It’s up to the entire global community to solve the migration crisis

By the end of 2017, 68.5m people were forced from their homes – more than the entire population of the UK – with 28 million of these refugees or seeking refugee status.

A commentary for the Global People Movements programme by Baroness Philippa Stroud

Published 1 Apr 2019

Soldiers swept through Myanmar a year ago, killing, raping and torturing thousands of Rohingya people.

They burned down homes, shops and mosques, and forced more than 700,000 people to flee across the border to Bangladesh.

The Rohingya survivors who remained in Myanmar are now at risk of starvation because the military has blocked access to their fields, stolen livestock, and destroyed local markets.

Samkina was 15 when her village was surrounded by Myanmar military and set ablaze. In the chaos, she managed to escape with her mother, brother and sister, but the soldiers opened fire and shot her father dead. She expresses deep grief about having to leave her father’s body where he fell, unable to bury him.

The journey through the jungle took them 14 days, without food or safe water, until exhausted they reached the Bangladesh border. The stench of corpses along the way made them vomit.

Currently living a makeshift life in a refugee camp, Samkina is like millions of displaced migrants – she doesn’t know if or when she will return home. The average length of displacement for a refugee lasts for an astonishing 17 years, almost a quarter of a person’s life.

When people are forced to flee, they are either displaced in their own country or cross into a neighbouring country where they can become trapped, lacking the means to move on.
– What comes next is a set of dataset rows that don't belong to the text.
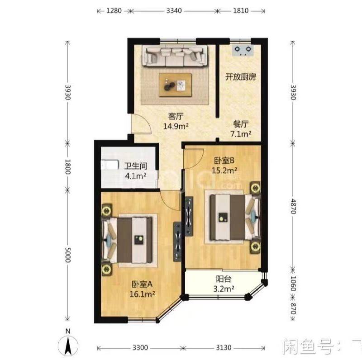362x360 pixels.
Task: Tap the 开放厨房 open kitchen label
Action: pos(241,76)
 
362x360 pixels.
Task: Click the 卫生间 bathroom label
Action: pos(134,166)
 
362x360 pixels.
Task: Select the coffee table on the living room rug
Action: pos(175,85)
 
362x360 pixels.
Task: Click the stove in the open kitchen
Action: pos(243,49)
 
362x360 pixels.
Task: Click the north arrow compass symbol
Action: pos(67,345)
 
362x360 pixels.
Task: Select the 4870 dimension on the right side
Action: pos(294,211)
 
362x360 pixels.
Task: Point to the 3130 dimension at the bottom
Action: pos(224,347)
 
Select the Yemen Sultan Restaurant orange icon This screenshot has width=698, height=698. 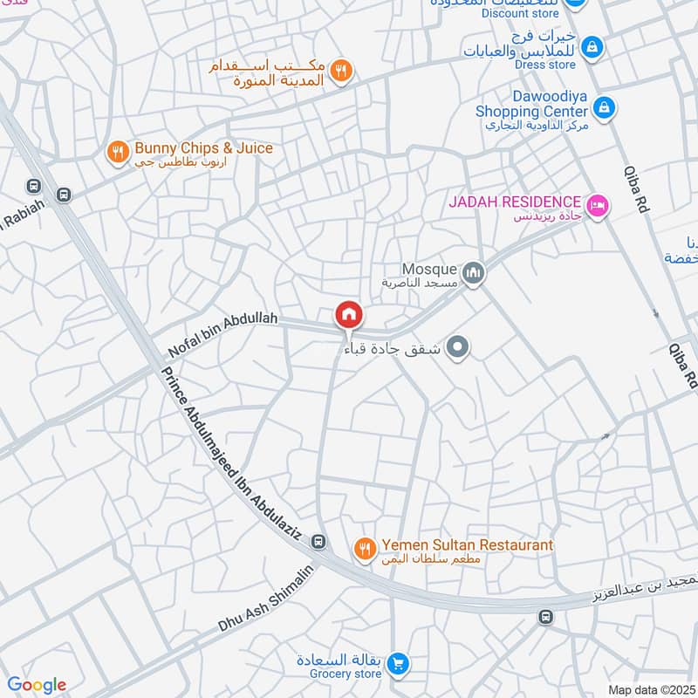(365, 548)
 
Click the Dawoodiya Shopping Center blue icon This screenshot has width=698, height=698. (603, 108)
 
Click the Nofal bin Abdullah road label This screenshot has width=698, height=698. (222, 335)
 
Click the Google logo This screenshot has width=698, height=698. (37, 685)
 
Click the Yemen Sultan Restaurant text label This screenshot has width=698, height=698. (466, 545)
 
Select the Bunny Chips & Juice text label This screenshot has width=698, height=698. (202, 148)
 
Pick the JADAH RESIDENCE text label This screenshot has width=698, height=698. (515, 202)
Migrants are at huge risk when they make irregular journeys. They can lose all legal protection after crossing a border and are particularly vulnerable to traffickers and people smugglers who can force them into labour and prostitution, if they cannot pay the “fare”.
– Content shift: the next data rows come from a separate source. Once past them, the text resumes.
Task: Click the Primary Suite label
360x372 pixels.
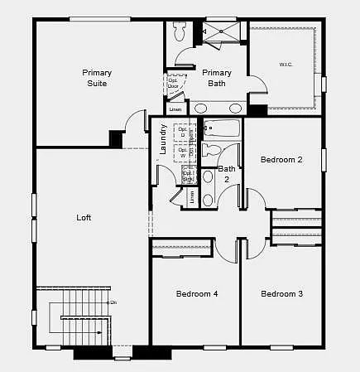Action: [97, 78]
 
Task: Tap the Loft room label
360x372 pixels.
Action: [84, 218]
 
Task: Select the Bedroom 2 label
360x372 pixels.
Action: [281, 159]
Conflict and war is not the only cause of necessity-driven migration. People fleeing from crime, unemployment, and degradation of the land and environment (including lack of water) are also contributing to the highest levels of people displacement on record.

By the end of 2017, 68.5m people were forced from their homes – more than the entire population of the UK – with 28 million of these refugees or seeking refugee status.
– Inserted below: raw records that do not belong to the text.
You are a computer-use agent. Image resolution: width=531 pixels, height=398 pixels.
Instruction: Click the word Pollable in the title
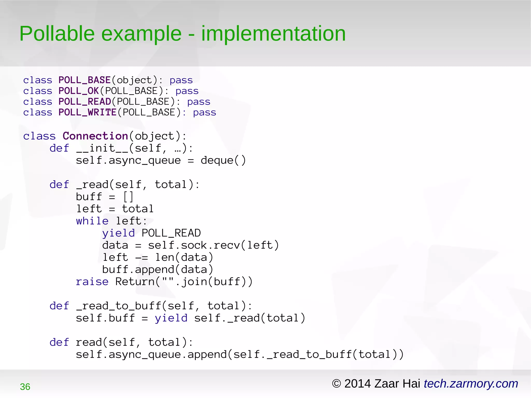(57, 34)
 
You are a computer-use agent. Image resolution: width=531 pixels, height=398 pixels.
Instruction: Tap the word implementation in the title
(273, 34)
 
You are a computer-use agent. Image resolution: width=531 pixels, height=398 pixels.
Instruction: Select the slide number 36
(25, 387)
Most distressing of all, half of all refugees are children, with about 174,000 of these travelling unaccompanied, separated from their families and living unimaginably desperate lives.

The source of some migration is relatively concentrated geographically. More than two thirds of all refugees originate from just five countries – Syria, Afghanistan, South Sudan, Myanmar, and Somalia – and the majority of migrants seek sanctuary in their own region.

What these figures show us is that migration is not just a country problem – it is regional. Conflict and intolerable living conditions in one country displace people and force many to flee to a neighbouring country.

Migration in the Middle East and North Africa, for example, is largely conflict-driven, with a big impact for countries bordering war zones. The long-running civil war in Syria has forced five million Syrians to flee, mostly to Turkey, Lebanon, Jordan, as well to Iraq and Egypt.

Our new research published today, as part of the Legatum Institute’s Global People Movements programme, is an attempt to highlight the sheer scale of the humanitarian crisis which remains misunderstood, confused, and largely ignored.

The international community is failing to take full responsibility for the challenges posed by migration.

We need policymakers at a regional level to realise that this is our problem, and we must solve it together.

Resolving it will require us to harness our best instincts: collaboration, imagination, and, perhaps above all, compassion.

The world can no longer ignore forced and necessity-driven migration. Think about the data not just as numbers, but as millions of individual lives like Samkina’s.

Then ask: how will a refugee feel about their life and the world in 17 years, if nothing improves? And if we do not take responsibility, who will?